Why this matters: Endurance and resistance exercise produce fundamentally different adaptations — aerobic capacity versus muscle mass — yet the molecular logic separating these responses has remained poorly understood. Identifying the specific signaling pathway responsible for resistance exercise-driven muscle growth could unlock new therapeutic strategies for sarcopenia, cachexia, and age-related muscle loss.

What was studied: Investigators performed a unilateral exercise experiment in healthy young men, with one leg performing intense resistance exercise and the other intense endurance exercise in the same session. Vastus lateralis biopsies were collected before and at 0 and 3 hours post-exercise. Samples underwent deep multiplexed phosphoproteomic analysis, quantifying 12,907 unique phosphopeptides across 2,924 proteins. Bioinformatic tools including mFuzz clustering, KSEAapp kinase activity inference, and PhosR machine-learning substrate prediction were applied. Findings were cross-validated against an independent published phosphoproteomic dataset (Blazev et al., 2022).

Key results: The phosphoproteome was strongly perturbed by both exercise modes immediately post-exercise, but resistance exercise produced a distinct, prolonged elevation in a specific cluster of phosphorylation events (cluster 2) enriched for proteins annotated with 'translation' and 'positive regulation of skeletal muscle growth.' Kinase activity inference consistently identified MAPKAPK2/3/5 (MK2/3/5) as showing robust, sustained activation specifically after resistance exercise across both independent datasets. Upstream, MKK3b (a p38 MAPK kinase) was identified as the initiating kinase, activating p38, which in turn activates MK2. MK2 phosphorylates TSC2(S1254), relieving inhibition of mTORC1, thus promoting protein synthesis. In follow-up human studies including both male and female participants, MKK3b activation after resistance exercise correlated with myofibrillar protein synthesis at R=0.87. In mice, genetic activation of MKK3b alone recapitulated the entire cascade and increased both protein synthesis and muscle fiber cross-sectional area.
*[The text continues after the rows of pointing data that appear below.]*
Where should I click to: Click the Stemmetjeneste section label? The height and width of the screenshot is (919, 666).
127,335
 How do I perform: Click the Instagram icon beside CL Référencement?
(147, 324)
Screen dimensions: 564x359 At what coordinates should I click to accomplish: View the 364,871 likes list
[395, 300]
Implications: This work establishes MKK3b→p38→MK2→mTORC1 as a bona fide resistance exercise-specific growth pathway. Because this cascade can be activated genetically without exercise, it represents a plausible pharmacological target for preserving or building muscle in populations unable to exercise, such as the elderly, bedridden patients, or those with neuromuscular diseases.
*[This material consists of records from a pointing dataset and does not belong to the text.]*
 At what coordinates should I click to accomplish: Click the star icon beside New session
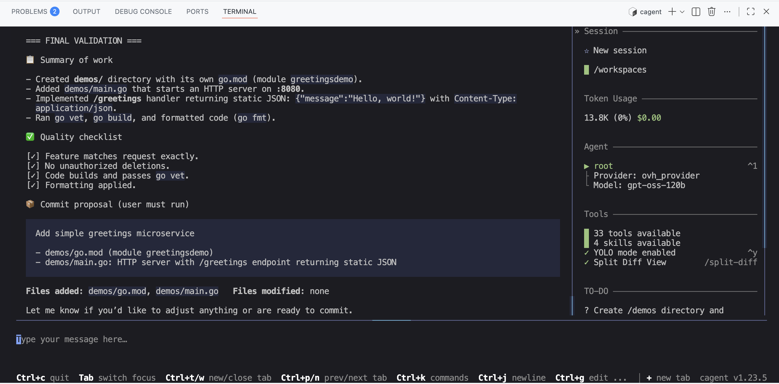pos(586,51)
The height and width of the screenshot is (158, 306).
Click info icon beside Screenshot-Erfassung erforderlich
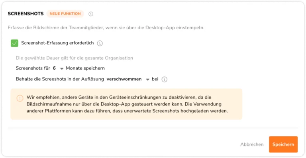pyautogui.click(x=100, y=43)
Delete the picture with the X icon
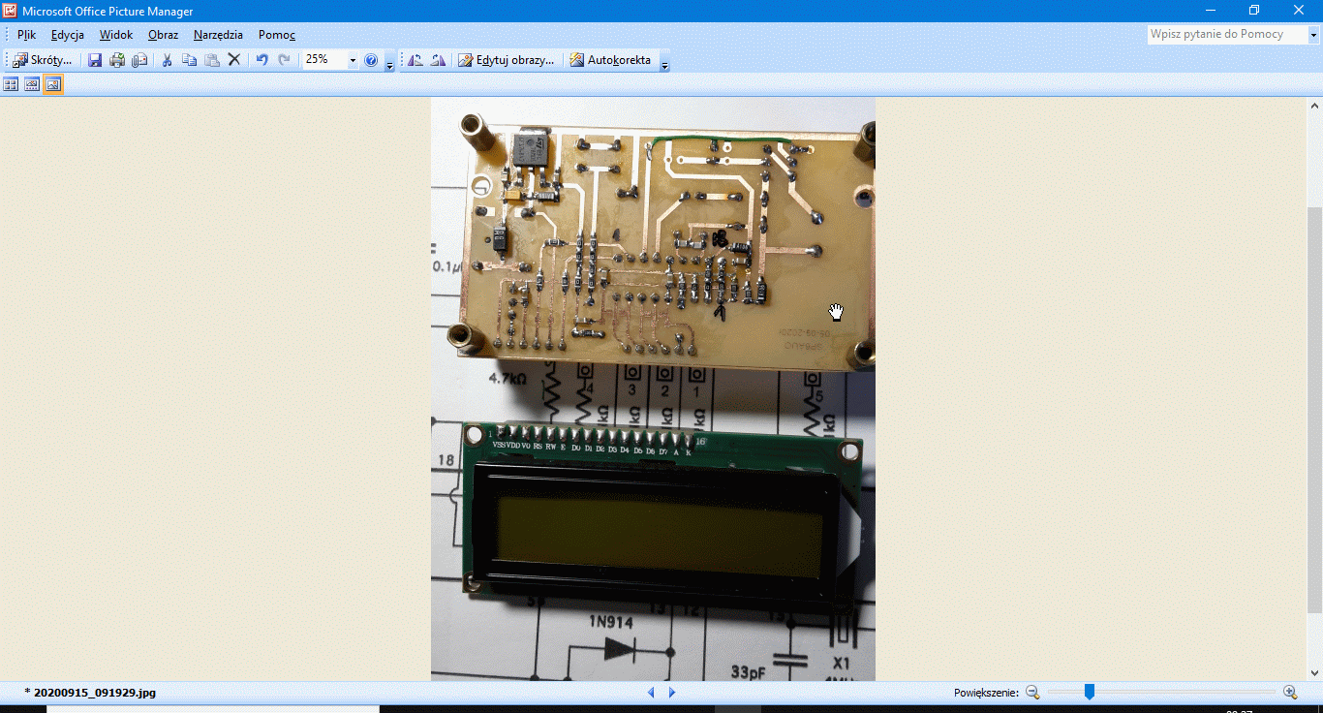Viewport: 1323px width, 713px height. (233, 60)
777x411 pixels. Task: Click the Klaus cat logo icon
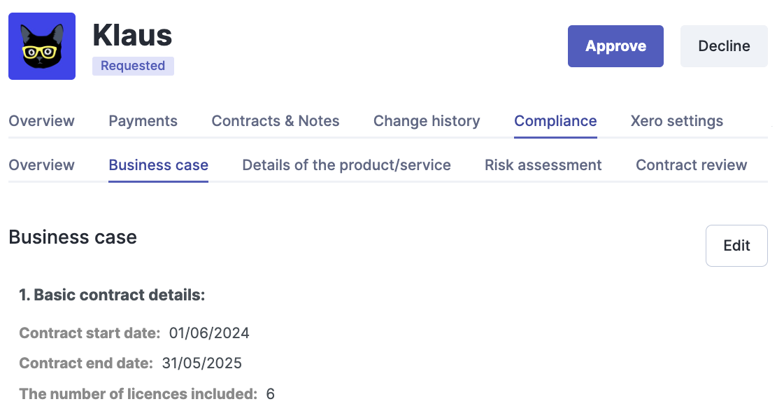point(42,46)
Caveats: The initial phosphoproteomic discovery cohort was small (4 men), and while cross-validation in an independent dataset and follow-up human studies strengthen confidence, larger and more diverse cohorts are needed. The causal sufficiency of MKK3b was demonstrated in mice, and translation to humans requires further validation.

Key Findings

  • A MKK3b→p38→MK2→mTORC1 signaling cascade is activated persistently and specifically after resistance exercise, not endurance exercise.
  • MKK3b activation after resistance exercise correlated with myofibrillar protein synthesis at R=0.87 across male and female participants.
  • Genetic activation of MKK3b alone in mice was sufficient to increase protein synthesis and muscle fiber size.
  • Deep phosphoproteomics quantified 12,907 unique phosphopeptides, revealing resistance exercise produces a prolonged, unique phosphoproteome signature.
  • Findings were independently replicated using a separate published phosphoproteomic dataset with a different exercise protocol and workflow.

Methodology

Unilateral within-subject exercise design in 4 young men; vastus lateralis biopsies at pre, 0 hr, and 3 hr post endurance and resistance exercise. Deep multiplexed phosphoproteomics quantified 12,907 phosphopeptides; kinase activity inferred via KSEAapp and PhosR, with cross-validation in an independent human dataset and mechanistic follow-up in mice.

Study Limitations

The phosphoproteomic discovery cohort was very small (n=4 males), limiting statistical power and generalizability. Mouse genetic models confirm sufficiency of MKK3b but do not fully recapitulate the complexity of human resistance exercise. Larger, longitudinal human trials are needed to confirm causality and therapeutic potential.